Si tratta di un film leggero che però dà un quadro veritiero e tragico dei trentenni di oggi alle prese con una realtà lavorativa e non solo sempre più precaria, ti sei mai trovata a vivere queste incertezze?
"Certo, il mio è un lavoro “eccellentemente” precario perché inevitabilmente sei soggetto spesso e volentieri alle logiche di mercato e al gusto delle persone. La soggettività può determinare la vita e la carriera di un attore, l’importante per contrastare questo è avere molto chiaro quello che si vuole e io lo ritrovo proprio nel motivo per il quale ho scelto di fare questo mestiere che esula dal prendere un film piuttosto che un altro: io lavoro in teatro, studio in teatro, ho delle compagnie di riferimento con le quali lavoro regolarmente, questo è il mio motore".
Nel film diretto da
Marco Castaldi il bagno nel quale il protagonista decide di rifugiarsi si trova in un piccolo cinema che proietta film indipendenti e incassa poco, si parla quindi anche di crisi dei cinema e di un circuito poco considerato.
Guardando la tua filmografia si trovano molte opere prime e film soprattutto indipendenti come “Nel bagno delle donne”, la tua è una scelta consapevole?
"Assolutamente sì, ci sono attori con trent’anni di esperienza più della mia che fanno ancora queste scelte e mi auguro di continuare a farle anche io, poi se domani mi chiamasse Paolo Virzì sarei molto felice, una cosa non esclude l’altra. Però spesso e volentieri io da “artigiana” del mestiere mi sento molto più vicina allo spirito e all’entusiasmo di registi che si impegnano anni per riuscire a trovare la loro storia, per trovare un produttore e si permettono di avere libertà e irriverenza. In tutti i film che ho scelto, e alcuni ancora devono uscire, c’è una fame, un’urgenza di raccontare delle storie con una libertà e con dei ruoli che sinceramente mi corrispondono. Ovviamente il cinema che lavora su dei canali più grandi per me è ben accetto, sono pronta e non vedo l’ora".
Che genere senti più congeniale?
"Come hai visto “Nel bagno delle donne” è una commedia però in questo film tutto si può dire tranne che io faccia commedia, forse spesso vengo scelta in film di questo genere come contraltare. Definire cosa significa fare commedia è difficile e anche farla, ci riescono in tre, ma questo è il genere nel quale mi piacerebbe impratichirmi di più perché mi sento più a mio agio nel drammatico e vorrei sentirmi più sicura anche su corde comiche”.
In quali progetti ti vedremo prossimamente?
"Ho appena finito di girare una serie per Mediaset dal titolo “Buongiorno mamma” di Giulio Manfredonia e un film per Netflix “Mio fratello, mia sorella” di Roberto Capucci con Alessandro Preziosi e Claudia Pandolfi.
Com’è lavorare per una realtà come Netflix?
Confrontandomi con molti mie colleghi siamo tutti d’accordo sul fatto che queste nuove piattaforme stanno creando delle possibilità altre per tutti noi e che forse senza Netflix non ci sarebbero mai state.
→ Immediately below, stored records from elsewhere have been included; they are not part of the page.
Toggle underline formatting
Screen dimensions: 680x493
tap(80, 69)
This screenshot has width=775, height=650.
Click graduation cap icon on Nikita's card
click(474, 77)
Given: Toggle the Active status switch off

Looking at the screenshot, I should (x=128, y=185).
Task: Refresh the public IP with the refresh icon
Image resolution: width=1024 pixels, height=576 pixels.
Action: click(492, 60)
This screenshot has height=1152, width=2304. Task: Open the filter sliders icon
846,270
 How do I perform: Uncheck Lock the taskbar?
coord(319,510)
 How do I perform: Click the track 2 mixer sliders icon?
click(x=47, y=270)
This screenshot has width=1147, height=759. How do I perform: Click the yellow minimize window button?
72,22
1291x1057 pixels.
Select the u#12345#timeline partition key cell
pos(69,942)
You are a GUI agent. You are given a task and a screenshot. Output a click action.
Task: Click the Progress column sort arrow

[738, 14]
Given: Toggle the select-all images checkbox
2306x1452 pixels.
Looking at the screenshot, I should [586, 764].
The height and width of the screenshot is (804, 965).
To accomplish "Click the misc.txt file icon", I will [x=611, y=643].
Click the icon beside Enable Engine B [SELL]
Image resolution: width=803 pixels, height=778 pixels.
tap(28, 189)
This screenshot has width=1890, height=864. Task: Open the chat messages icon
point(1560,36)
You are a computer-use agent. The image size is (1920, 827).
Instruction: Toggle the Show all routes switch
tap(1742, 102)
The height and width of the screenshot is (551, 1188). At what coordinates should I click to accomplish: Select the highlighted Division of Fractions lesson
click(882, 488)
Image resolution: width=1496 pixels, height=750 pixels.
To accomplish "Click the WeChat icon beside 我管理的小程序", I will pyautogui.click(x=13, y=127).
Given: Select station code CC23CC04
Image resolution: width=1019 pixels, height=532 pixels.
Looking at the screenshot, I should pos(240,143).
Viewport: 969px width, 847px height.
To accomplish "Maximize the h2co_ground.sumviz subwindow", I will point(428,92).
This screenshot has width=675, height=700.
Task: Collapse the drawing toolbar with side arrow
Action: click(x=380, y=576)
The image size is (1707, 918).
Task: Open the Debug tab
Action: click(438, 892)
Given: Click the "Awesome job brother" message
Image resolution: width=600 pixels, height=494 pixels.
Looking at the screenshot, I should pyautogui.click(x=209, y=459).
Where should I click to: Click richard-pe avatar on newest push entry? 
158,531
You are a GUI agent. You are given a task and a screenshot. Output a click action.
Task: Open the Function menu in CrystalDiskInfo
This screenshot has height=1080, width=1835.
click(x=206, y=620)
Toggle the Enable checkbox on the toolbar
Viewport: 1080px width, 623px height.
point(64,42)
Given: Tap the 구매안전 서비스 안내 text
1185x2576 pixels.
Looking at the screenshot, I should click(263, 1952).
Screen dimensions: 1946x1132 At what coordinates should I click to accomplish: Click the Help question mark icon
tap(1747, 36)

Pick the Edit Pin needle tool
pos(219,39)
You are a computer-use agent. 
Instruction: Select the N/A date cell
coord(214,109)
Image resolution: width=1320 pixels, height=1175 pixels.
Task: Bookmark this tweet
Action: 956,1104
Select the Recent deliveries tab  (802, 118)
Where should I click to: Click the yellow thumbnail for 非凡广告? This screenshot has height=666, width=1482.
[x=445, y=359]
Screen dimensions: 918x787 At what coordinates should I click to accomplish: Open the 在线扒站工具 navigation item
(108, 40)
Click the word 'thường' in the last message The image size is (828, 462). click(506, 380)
Dall’altra parte la riflessione che facciamo è che bisogna trovare un equilibrio tra tutto questo e la sala che non deve per nessuna ragione al mondo essere sostituita. Hanno senso e ragione di coesistere queste due realtà ma le sale piangevano anche prima della pandemia e questa cosa mi spaventa.
Come ti spieghi la crisi dei cinema in Italia?
Credo che il pubblico, che è il motore di tutto questo, si sia stancato delle proposte sempre uguali. Tante operazioni più piccole ma interessanti, di qualità, avrebbero bisogno di più sostegno per arrivare sui canali grandi, se la gente continua a vedere sempre le solite cose, con le solite quattro facce, raccontate nello stesso modo politicamente corretto, si stanca, e mi viene da dire che ha ragione a non andare più in sala e a rifugiarsi, per esempio, in serie straniere che anche se low budget sono eccezionali.